• [ACTIONS TO TAKE]
1 > Using the article about Diane Shafer, can you answer these?
(a) How many prescriptions did Shafer write between 2003 and 2010?
(b) How much did Shafer charge for follow-up visits?
(c) In what year was Shafer involved in an ethics probe in Kentucky?
2 > Would you continue the article about Diane Shafer from the point where it stops?

**** EXCERPT PROVIDED

Recently, a West Virginia doctor was sentenced to six months in prison by a federal judge after her criminal conviction for prescribing medication as part of a pill mill. Diane Shafer is considered to have been the tenth-most prolific prescriber of controlled substances during the time period observed by prosecutors. In total, she wrote 118,000 prescriptions between 2003 and 2010.
Shafer’s rate of doling out prescriptions allegedly surpassed the rate of many hospitals. She allegedly even left signed prescription slips for her office staff to hand out in her absence. Most of the prescriptions were for pain and anti-anxiety medication. Those who wanted prescriptions would form long lines on the sidewalk outside of her office. Shafer is said to have charged $150 to $200 for initial consultations and $75 for follow-up visits.
It is unknown what specifically motivated Shafer, who had worked as an orthopedic surgeon in Williamson for 10 years. Shafer was the sole orthopedic surgeon serving a 10-county area, and her supporters claim that in trying to meet the needs of all of her patients, Shafer suffered an administrative lapse. However, Shafer has had trouble with the law before. In 1993, she was involved in an ethics probe in Kentucky that was dismissed after she married the official presiding over the charges.

********
**** SUPPLIED RECORDS

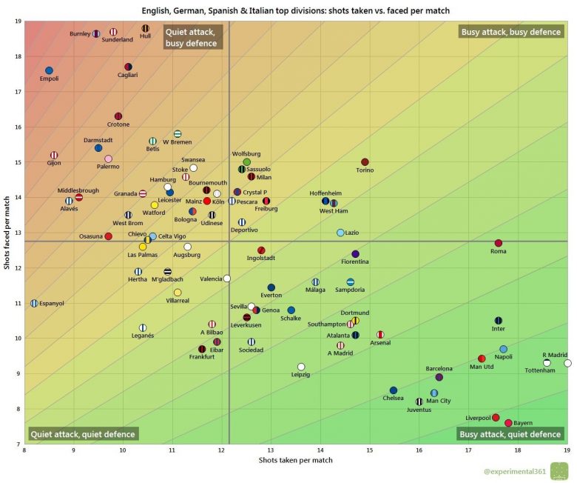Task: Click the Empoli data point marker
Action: click(x=49, y=70)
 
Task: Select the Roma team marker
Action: click(x=498, y=243)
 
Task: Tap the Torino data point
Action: click(x=365, y=161)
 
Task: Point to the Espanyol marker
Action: click(x=34, y=303)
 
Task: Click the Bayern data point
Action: click(x=508, y=423)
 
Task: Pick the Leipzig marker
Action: click(x=301, y=367)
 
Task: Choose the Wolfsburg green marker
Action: click(x=247, y=161)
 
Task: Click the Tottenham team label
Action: click(x=539, y=370)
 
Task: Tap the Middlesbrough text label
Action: click(x=78, y=190)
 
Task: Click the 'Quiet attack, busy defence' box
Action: click(x=191, y=38)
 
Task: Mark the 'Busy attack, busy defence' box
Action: click(x=510, y=32)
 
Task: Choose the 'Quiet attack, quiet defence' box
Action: click(x=82, y=434)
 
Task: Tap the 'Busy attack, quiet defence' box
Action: click(x=510, y=434)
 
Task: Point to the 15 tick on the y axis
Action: click(x=17, y=162)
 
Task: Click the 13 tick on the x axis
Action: click(x=271, y=450)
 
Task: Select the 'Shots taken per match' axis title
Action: click(x=296, y=461)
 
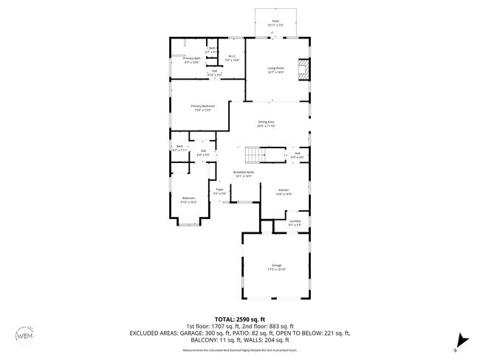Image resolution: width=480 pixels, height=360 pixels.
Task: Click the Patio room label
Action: pyautogui.click(x=275, y=23)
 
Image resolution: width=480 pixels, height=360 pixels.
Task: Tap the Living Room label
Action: pyautogui.click(x=275, y=70)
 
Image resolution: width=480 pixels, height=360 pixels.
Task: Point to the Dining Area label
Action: pyautogui.click(x=266, y=123)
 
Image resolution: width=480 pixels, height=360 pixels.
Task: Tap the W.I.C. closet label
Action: pyautogui.click(x=231, y=58)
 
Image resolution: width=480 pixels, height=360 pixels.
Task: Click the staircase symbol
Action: pyautogui.click(x=253, y=153)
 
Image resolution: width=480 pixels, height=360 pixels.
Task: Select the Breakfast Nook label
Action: pyautogui.click(x=244, y=174)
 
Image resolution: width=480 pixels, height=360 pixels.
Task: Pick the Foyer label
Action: pyautogui.click(x=219, y=191)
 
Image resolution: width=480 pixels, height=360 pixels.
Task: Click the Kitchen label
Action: pyautogui.click(x=284, y=192)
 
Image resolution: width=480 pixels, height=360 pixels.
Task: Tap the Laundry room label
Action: pyautogui.click(x=294, y=222)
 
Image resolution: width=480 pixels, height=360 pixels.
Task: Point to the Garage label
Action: pyautogui.click(x=276, y=267)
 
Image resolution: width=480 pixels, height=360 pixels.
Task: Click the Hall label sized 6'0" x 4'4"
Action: pyautogui.click(x=296, y=155)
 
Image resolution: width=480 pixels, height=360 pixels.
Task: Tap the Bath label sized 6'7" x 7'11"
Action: pyautogui.click(x=179, y=148)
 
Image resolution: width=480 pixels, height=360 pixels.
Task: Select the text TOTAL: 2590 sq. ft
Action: pyautogui.click(x=240, y=319)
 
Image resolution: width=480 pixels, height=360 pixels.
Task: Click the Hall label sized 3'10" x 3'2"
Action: pyautogui.click(x=214, y=72)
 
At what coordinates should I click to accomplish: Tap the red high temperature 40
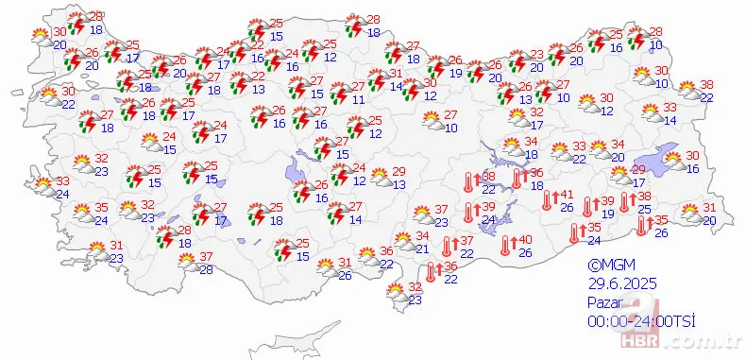[526, 240]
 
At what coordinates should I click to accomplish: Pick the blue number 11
[358, 98]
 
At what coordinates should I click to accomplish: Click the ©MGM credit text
[609, 266]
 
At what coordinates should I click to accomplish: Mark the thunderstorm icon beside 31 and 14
[375, 83]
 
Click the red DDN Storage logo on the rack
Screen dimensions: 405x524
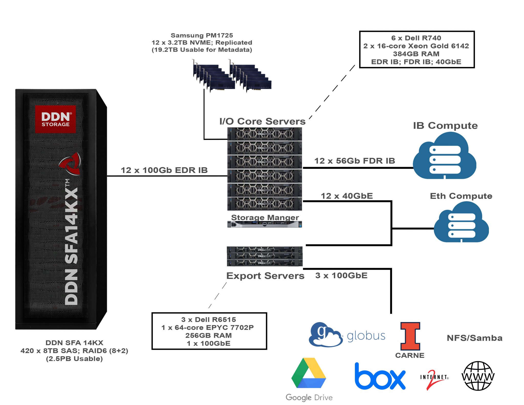click(56, 119)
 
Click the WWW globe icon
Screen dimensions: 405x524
click(478, 376)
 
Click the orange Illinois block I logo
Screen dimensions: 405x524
click(410, 336)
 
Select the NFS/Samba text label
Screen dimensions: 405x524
click(474, 338)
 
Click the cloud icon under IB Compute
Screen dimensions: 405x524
click(444, 156)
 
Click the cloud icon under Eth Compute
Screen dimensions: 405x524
click(461, 222)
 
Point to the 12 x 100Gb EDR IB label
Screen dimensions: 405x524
click(164, 170)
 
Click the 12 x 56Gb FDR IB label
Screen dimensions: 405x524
click(355, 161)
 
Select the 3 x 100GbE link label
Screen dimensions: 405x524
click(341, 276)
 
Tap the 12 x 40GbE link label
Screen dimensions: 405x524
click(347, 196)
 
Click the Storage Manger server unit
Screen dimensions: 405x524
click(265, 224)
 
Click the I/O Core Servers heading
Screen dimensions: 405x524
click(262, 121)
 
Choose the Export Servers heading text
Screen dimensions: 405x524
click(265, 276)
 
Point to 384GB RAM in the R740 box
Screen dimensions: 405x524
click(416, 54)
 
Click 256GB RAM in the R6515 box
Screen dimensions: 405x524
click(209, 335)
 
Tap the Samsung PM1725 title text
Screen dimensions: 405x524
click(202, 35)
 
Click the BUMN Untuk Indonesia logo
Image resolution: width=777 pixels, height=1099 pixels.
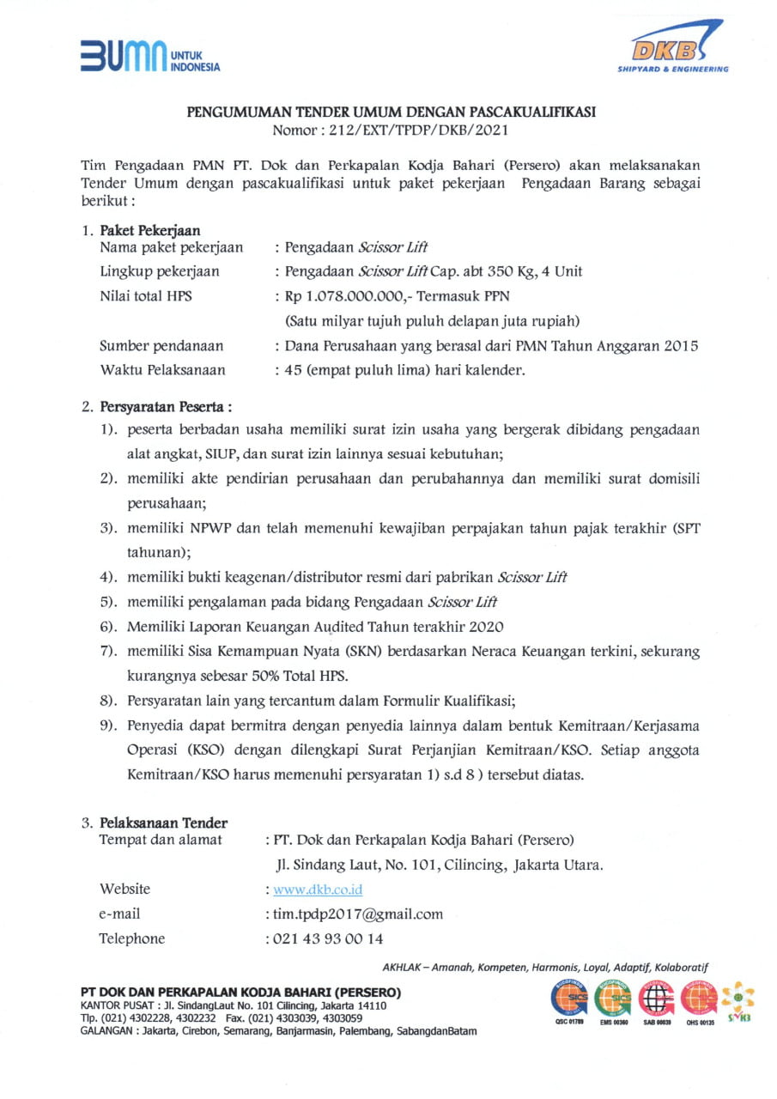pos(149,56)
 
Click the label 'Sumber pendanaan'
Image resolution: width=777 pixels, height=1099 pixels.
pos(161,346)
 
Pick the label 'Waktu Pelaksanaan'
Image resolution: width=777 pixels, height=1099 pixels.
pos(162,371)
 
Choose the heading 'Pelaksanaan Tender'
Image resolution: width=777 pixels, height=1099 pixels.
pos(163,823)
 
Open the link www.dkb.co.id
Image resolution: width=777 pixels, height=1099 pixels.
pos(318,890)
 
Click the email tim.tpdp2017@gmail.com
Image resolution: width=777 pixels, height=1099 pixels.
pos(358,914)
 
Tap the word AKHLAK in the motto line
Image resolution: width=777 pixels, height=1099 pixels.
pos(404,968)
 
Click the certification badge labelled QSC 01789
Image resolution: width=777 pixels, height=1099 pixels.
pos(568,1000)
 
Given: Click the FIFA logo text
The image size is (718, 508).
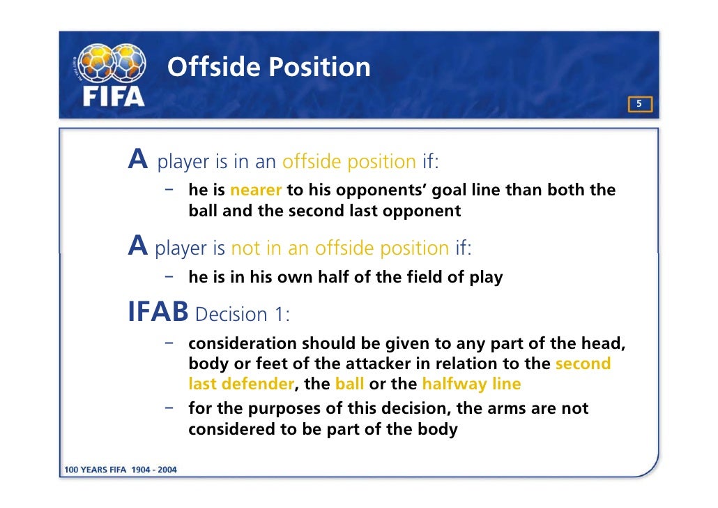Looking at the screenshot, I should (x=114, y=96).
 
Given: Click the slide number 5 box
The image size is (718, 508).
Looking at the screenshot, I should (x=640, y=105).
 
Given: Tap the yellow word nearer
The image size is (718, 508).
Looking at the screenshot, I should (x=255, y=190).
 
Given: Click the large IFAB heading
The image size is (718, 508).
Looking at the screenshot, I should (x=158, y=313).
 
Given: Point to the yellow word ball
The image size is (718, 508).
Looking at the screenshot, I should (x=349, y=384).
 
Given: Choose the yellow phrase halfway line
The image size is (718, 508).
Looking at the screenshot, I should (x=471, y=384).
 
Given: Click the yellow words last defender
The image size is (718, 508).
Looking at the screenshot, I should (x=240, y=384).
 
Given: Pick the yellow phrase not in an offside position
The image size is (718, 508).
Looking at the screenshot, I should (x=340, y=248).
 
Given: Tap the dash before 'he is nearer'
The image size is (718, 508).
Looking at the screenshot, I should (x=169, y=189).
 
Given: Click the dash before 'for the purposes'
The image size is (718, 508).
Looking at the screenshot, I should (x=169, y=407).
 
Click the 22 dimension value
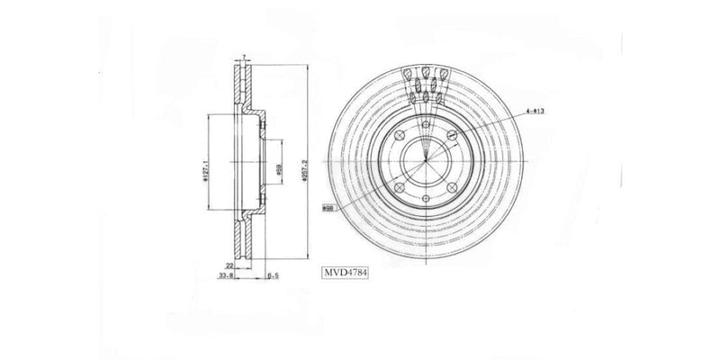pos(230,266)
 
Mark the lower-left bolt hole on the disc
pos(397,186)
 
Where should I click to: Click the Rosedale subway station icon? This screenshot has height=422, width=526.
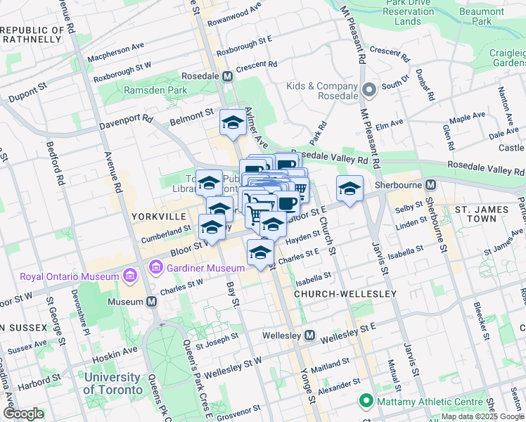pos(228,76)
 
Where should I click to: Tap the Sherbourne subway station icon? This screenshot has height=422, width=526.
pos(432,185)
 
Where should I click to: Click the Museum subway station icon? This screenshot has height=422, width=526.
pos(152,301)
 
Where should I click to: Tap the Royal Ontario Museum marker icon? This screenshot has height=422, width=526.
pos(129,276)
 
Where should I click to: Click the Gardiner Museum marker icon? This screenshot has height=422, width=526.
pos(155,267)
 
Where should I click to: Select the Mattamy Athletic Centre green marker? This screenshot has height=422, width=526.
pos(365,402)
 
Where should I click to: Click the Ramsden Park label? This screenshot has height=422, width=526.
pos(155,90)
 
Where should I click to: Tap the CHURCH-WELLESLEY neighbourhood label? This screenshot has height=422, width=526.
pos(345,293)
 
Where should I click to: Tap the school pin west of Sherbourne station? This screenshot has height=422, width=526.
pos(349,188)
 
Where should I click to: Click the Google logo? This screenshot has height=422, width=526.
pos(23,414)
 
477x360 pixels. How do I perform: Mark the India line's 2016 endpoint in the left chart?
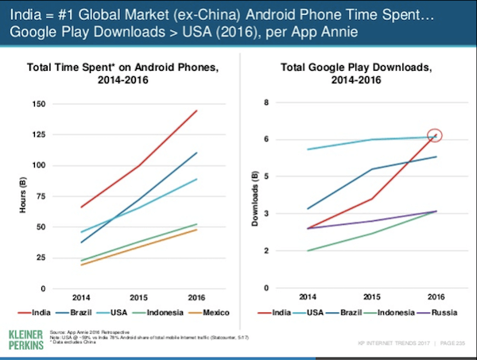point(197,110)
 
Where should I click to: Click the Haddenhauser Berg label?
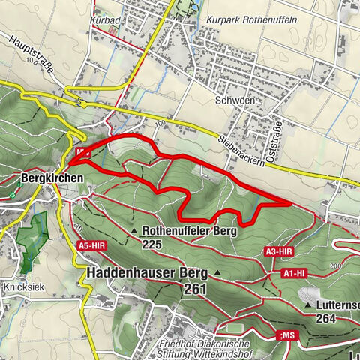pyautogui.click(x=148, y=272)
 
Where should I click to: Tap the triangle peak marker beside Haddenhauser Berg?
pyautogui.click(x=218, y=272)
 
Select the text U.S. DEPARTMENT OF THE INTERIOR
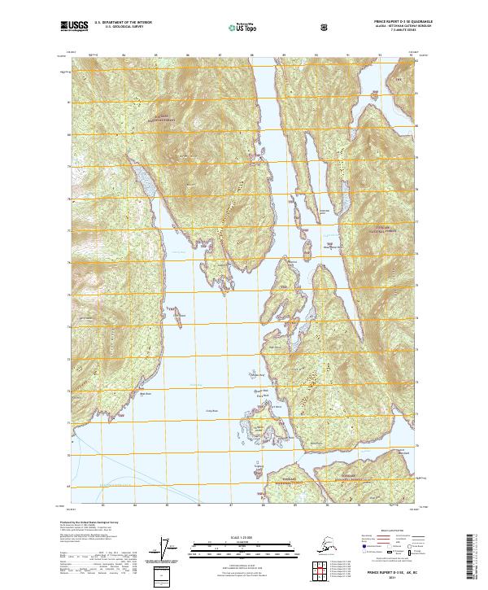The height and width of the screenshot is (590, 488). pyautogui.click(x=123, y=24)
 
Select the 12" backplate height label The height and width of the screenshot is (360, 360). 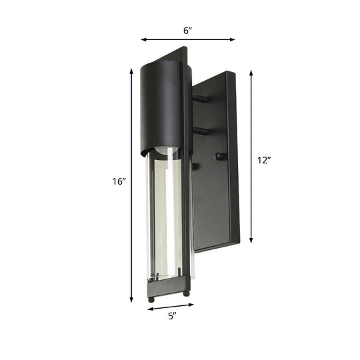(264, 160)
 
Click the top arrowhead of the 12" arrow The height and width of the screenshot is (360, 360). (251, 73)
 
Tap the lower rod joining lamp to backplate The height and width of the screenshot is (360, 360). (200, 131)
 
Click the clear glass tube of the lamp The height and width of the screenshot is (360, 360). (167, 213)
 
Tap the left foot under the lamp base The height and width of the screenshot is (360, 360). (155, 294)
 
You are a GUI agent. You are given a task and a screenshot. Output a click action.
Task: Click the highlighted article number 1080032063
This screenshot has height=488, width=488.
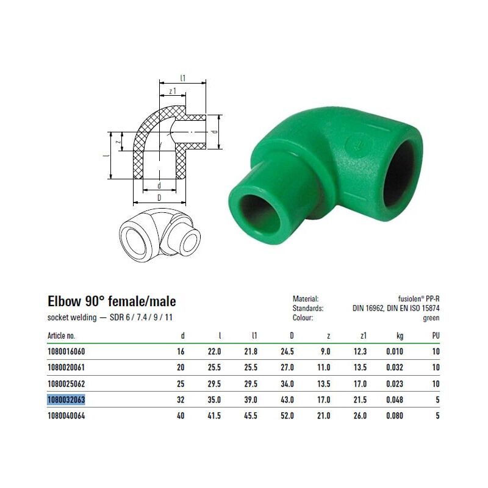pyautogui.click(x=66, y=400)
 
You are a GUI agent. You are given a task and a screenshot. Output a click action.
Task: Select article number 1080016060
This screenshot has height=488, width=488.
pyautogui.click(x=66, y=351)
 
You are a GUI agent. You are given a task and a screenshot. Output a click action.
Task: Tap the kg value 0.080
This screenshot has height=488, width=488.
pyautogui.click(x=394, y=415)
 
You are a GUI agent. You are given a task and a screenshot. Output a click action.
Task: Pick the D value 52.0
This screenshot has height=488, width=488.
pyautogui.click(x=287, y=415)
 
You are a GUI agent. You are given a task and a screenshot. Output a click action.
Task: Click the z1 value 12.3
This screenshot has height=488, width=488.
pyautogui.click(x=360, y=351)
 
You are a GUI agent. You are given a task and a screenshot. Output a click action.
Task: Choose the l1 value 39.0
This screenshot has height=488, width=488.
pyautogui.click(x=251, y=400)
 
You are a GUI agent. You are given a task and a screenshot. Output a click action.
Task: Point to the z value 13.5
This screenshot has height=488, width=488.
pyautogui.click(x=323, y=384)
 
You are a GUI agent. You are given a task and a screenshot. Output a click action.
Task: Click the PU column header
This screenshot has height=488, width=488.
pyautogui.click(x=436, y=336)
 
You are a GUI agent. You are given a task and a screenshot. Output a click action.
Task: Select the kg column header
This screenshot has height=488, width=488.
pyautogui.click(x=400, y=336)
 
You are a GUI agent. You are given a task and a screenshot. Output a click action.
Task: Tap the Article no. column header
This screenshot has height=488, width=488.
pyautogui.click(x=61, y=336)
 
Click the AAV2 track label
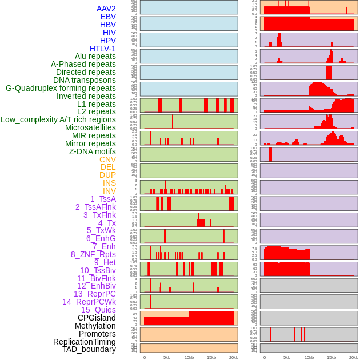[x=106, y=9]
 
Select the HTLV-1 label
[x=102, y=49]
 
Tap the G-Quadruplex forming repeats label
[x=61, y=88]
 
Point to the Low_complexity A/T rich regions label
[x=58, y=119]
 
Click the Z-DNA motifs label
[x=92, y=151]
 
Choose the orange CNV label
[x=107, y=159]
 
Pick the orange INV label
[x=109, y=191]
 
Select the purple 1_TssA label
[x=103, y=199]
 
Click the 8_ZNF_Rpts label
[x=93, y=254]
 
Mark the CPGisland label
[x=97, y=318]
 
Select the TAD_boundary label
[x=89, y=349]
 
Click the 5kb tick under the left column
[x=167, y=357]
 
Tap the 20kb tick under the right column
[x=354, y=357]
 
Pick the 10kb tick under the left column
[x=189, y=357]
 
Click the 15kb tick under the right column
[x=331, y=357]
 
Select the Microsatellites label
[x=90, y=127]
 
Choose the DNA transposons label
[x=85, y=80]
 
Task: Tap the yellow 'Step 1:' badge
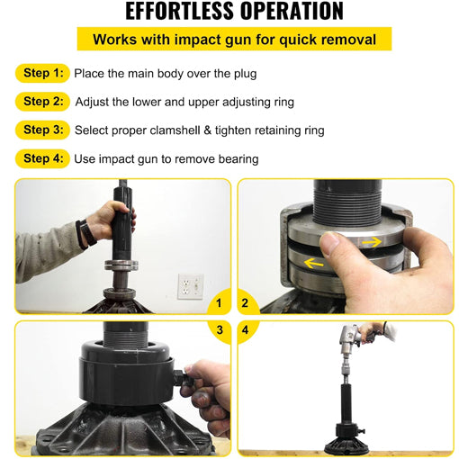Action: [42, 73]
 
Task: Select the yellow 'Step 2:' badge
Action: [42, 102]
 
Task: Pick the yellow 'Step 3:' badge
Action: [42, 130]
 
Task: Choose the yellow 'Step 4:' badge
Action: [42, 158]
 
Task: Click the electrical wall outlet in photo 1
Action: [190, 286]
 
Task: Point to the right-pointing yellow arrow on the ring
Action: [370, 242]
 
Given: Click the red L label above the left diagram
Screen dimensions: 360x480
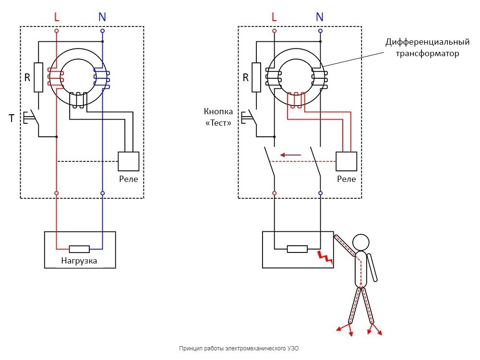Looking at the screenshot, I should point(57,17).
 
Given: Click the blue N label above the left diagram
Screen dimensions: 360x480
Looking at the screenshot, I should point(102,17).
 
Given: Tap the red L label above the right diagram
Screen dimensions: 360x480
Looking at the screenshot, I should point(275,17).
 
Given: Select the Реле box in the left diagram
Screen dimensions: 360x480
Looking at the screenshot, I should point(129,161).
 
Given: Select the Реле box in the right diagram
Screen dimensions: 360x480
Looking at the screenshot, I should point(347,161).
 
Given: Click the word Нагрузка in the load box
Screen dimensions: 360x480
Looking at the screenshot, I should point(80,261).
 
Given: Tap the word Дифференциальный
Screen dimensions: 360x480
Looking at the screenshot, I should point(427,42).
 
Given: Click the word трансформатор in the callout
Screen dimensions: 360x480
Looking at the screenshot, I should point(427,53).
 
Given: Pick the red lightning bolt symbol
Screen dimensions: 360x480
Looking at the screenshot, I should point(325,257).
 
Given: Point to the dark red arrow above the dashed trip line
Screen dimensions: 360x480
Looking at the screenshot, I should point(291,155).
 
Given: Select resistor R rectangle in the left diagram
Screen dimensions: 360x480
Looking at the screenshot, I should point(39,77).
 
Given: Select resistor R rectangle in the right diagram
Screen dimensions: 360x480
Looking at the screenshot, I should point(257,77).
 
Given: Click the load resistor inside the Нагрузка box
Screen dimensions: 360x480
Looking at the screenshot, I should point(80,249).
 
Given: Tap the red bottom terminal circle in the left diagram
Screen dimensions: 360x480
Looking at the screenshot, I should point(57,193).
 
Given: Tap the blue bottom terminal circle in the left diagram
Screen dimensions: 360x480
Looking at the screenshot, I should point(102,193).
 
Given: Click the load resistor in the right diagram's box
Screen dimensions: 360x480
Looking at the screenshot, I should point(297,249).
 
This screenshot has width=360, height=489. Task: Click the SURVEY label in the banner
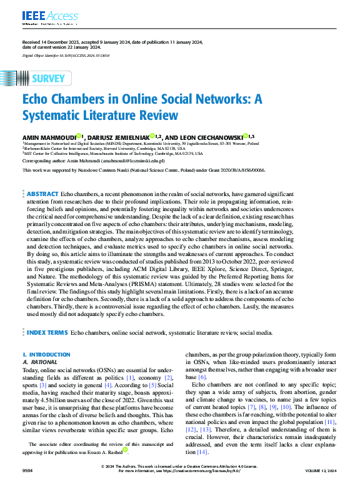click(48, 78)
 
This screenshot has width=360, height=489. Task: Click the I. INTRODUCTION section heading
click(46, 355)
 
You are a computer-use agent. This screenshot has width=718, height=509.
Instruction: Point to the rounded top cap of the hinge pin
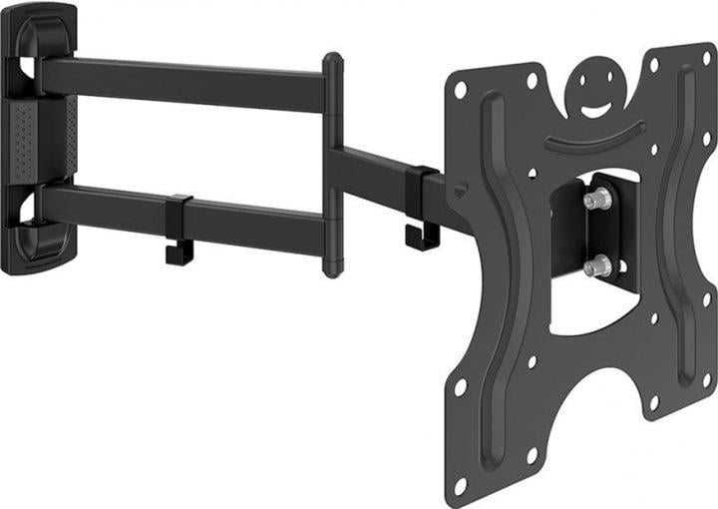[332, 61]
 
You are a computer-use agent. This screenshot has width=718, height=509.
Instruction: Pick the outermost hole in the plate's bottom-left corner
[461, 485]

********

• [RESPONSES IN ORDER]
1 >
(a) 118,000
(b) $75
(c) 1993

2 >
Shafer’s six-month sentence falls within the Federal Sentencing Guidelines. The Sentencing Guidelines determine the sentence based on the “level” of the offense, the convicted criminal’s prior history, and which “zone” the crime falls into. The Sentencing Guidelines were meant to produce fairer and more consistent criminal convictions from judge to judge, but frequently result in confusion instead. For many years, federal judges were required to issue sentences based on the Sentencing Guidelines; however, after the 2005 U.S. Supreme Court case, United States v. Booker, the Sentencing Guidelines became advisory instead. Even so, the Sentencing Guidelines continue to hold a lot of sway in the federal court system.
As part of her plea bargain, Shafer has promised to never reapply for a Drug Enforcement Administration registration; she surrended the one previously issued by the DEA. Her medical license expired in 2009.
We at the Wolfe Law Firm have previously discussed West Virginia’s serious drug problem. In addition to pill mills, the state also has a high level of methamphetamine use. Any effort by state and federal officials to shut down pill mills and otherwise address the problem is welcome.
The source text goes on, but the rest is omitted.